Configuring with FRR-K8s
When deploying MetalLB with the, the FRR-K8s api can be used in combination with MetalLB’s one.
In this mode, MetalLB will generate FRRConfiguration instance for each node where a speaker is running on.
The configuration generated by MetalLB can be merged with other FRRConfiguration
s created by the
user (or by other controllers), provided that the configuration compatibility guidelines are honored.
For example, we can enable a MetalLB BGPPeer
to receive incoming prefixes:
apiVersion: metallb.io/v1beta2
kind: BGPPeer
metadata:
name: peer
namespace: metallb-system
spec:
myASN: 64512
peerASN: 64512
peerAddress: 172.30.0.3
---
apiVersion: frrk8s.metallb.io/v1beta1
kind: FRRConfiguration
metadata:
name: with-recv
namespace: metallb-system
spec:
bgp:
routers:
- asn: 64512
neighbors:
- address: 172.30.0.3
asn: 64512
toReceive:
allowed:
mode: all
Graceful Restart
BGP Graceful Restart (GR) functionality (RFC-4724) defines the mechanism that allows the BGP routers to continue to forward data packets along known routes while the routing protocol information is being restored. GR can be applied when the control plane is independent from the forwarding plane, which is the case for the most Kubernetes clusters. This feature was added to minimize network disruptions during upgrades.

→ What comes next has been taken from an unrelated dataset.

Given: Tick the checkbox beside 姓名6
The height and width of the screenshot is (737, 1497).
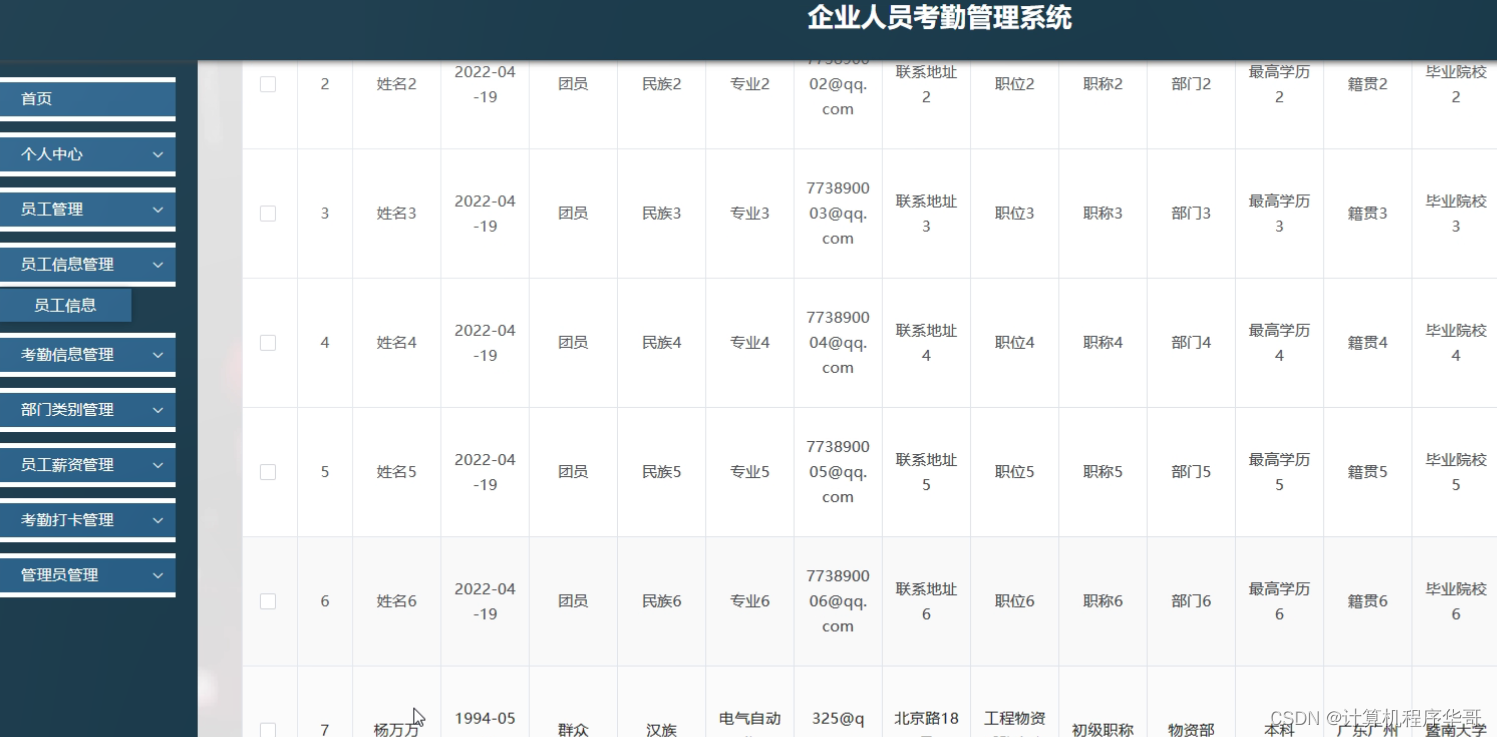Looking at the screenshot, I should [267, 601].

GR can be applied per BGP neighbor by setting the field enableGracefulRestart
to true, note that this field is immutable. For example
apiVersion: metallb.io/v1beta2
kind: BGPPeer
metadata:
name: example
namespace: metallb-system
spec:
myASN: 64512
peerASN: 64512
peerAddress: 172.30.0.3
enableGracefulRestart: true
GR With BFD
According to the RFC-5881/BFD Shares Fate with the Control Plane, BFD and Graceful Restart can work together, but is implementation specific. It is up to vendor’s recommendation and needs to be tested.